Data for this task:
[Begin]

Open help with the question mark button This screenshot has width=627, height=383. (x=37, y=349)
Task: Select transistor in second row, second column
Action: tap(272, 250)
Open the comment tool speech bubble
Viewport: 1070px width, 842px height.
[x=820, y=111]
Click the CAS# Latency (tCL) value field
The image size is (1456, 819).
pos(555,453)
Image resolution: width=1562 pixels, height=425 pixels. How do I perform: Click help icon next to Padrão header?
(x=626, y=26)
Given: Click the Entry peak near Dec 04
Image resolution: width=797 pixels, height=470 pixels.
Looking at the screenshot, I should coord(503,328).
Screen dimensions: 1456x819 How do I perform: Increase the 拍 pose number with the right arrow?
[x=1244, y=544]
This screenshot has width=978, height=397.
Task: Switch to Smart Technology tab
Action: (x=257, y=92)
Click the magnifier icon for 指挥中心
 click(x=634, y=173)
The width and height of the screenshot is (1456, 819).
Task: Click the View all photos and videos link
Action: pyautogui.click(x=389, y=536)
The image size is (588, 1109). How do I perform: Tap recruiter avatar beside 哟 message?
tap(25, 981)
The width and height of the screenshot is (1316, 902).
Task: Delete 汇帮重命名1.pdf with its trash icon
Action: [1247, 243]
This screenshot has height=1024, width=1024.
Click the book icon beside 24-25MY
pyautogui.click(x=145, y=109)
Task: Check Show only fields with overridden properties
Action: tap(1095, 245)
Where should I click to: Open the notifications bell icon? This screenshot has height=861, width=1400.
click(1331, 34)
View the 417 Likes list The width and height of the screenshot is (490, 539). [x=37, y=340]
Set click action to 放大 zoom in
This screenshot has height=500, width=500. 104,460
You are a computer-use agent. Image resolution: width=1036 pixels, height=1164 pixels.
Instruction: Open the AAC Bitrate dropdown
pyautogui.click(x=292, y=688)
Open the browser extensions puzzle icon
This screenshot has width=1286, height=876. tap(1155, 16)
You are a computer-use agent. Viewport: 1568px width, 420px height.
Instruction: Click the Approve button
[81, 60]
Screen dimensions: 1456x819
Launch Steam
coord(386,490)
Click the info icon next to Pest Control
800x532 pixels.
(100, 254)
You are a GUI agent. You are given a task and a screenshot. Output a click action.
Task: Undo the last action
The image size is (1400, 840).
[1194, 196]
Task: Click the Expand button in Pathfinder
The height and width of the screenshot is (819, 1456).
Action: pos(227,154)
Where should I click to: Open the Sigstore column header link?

[End]

Aim of the exercise: Rewrite all of the rows above, switching every "Open" to "Show" and leaving everything else unchanged.

Answer:
Show help with the question mark button This screenshot has width=627, height=383. (x=37, y=349)
Task: Select transistor in second row, second column
Action: tap(272, 250)
Show the comment tool speech bubble
Viewport: 1070px width, 842px height.
[x=820, y=111]
Click the CAS# Latency (tCL) value field
The image size is (1456, 819).
pos(555,453)
Image resolution: width=1562 pixels, height=425 pixels. How do I perform: Click help icon next to Padrão header?
(x=626, y=26)
Given: Click the Entry peak near Dec 04
Image resolution: width=797 pixels, height=470 pixels.
Looking at the screenshot, I should coord(503,328).
Screen dimensions: 1456x819 How do I perform: Increase the 拍 pose number with the right arrow?
[x=1244, y=544]
This screenshot has width=978, height=397.
Task: Switch to Smart Technology tab
Action: (x=257, y=92)
Click the magnifier icon for 指挥中心
 click(x=634, y=173)
The width and height of the screenshot is (1456, 819).
Task: Click the View all photos and videos link
Action: pyautogui.click(x=389, y=536)
The image size is (588, 1109). How do I perform: Tap recruiter avatar beside 哟 message?
tap(25, 981)
The width and height of the screenshot is (1316, 902).
Task: Delete 汇帮重命名1.pdf with its trash icon
Action: [1247, 243]
This screenshot has height=1024, width=1024.
Click the book icon beside 24-25MY
pyautogui.click(x=145, y=109)
Task: Check Show only fields with overridden properties
Action: tap(1095, 245)
Where should I click to: Show the notifications bell icon? This screenshot has height=861, width=1400.
click(1331, 34)
View the 417 Likes list The width and height of the screenshot is (490, 539). [x=37, y=340]
Set click action to 放大 zoom in
This screenshot has height=500, width=500. 104,460
You are a computer-use agent. Image resolution: width=1036 pixels, height=1164 pixels.
Instruction: Show the AAC Bitrate dropdown
pyautogui.click(x=292, y=688)
Show the browser extensions puzzle icon
This screenshot has width=1286, height=876. tap(1155, 16)
You are a computer-use agent. Viewport: 1568px width, 420px height.
Instruction: Click the Approve button
[81, 60]
Screen dimensions: 1456x819
Launch Steam
coord(386,490)
Click the info icon next to Pest Control
800x532 pixels.
(100, 254)
You are a GUI agent. You are given a task and a screenshot. Output a click action.
Task: Undo the last action
The image size is (1400, 840).
[1194, 196]
Task: Click the Expand button in Pathfinder
The height and width of the screenshot is (819, 1456).
Action: pos(227,154)
Where should I click to: Show the Sigstore column header link?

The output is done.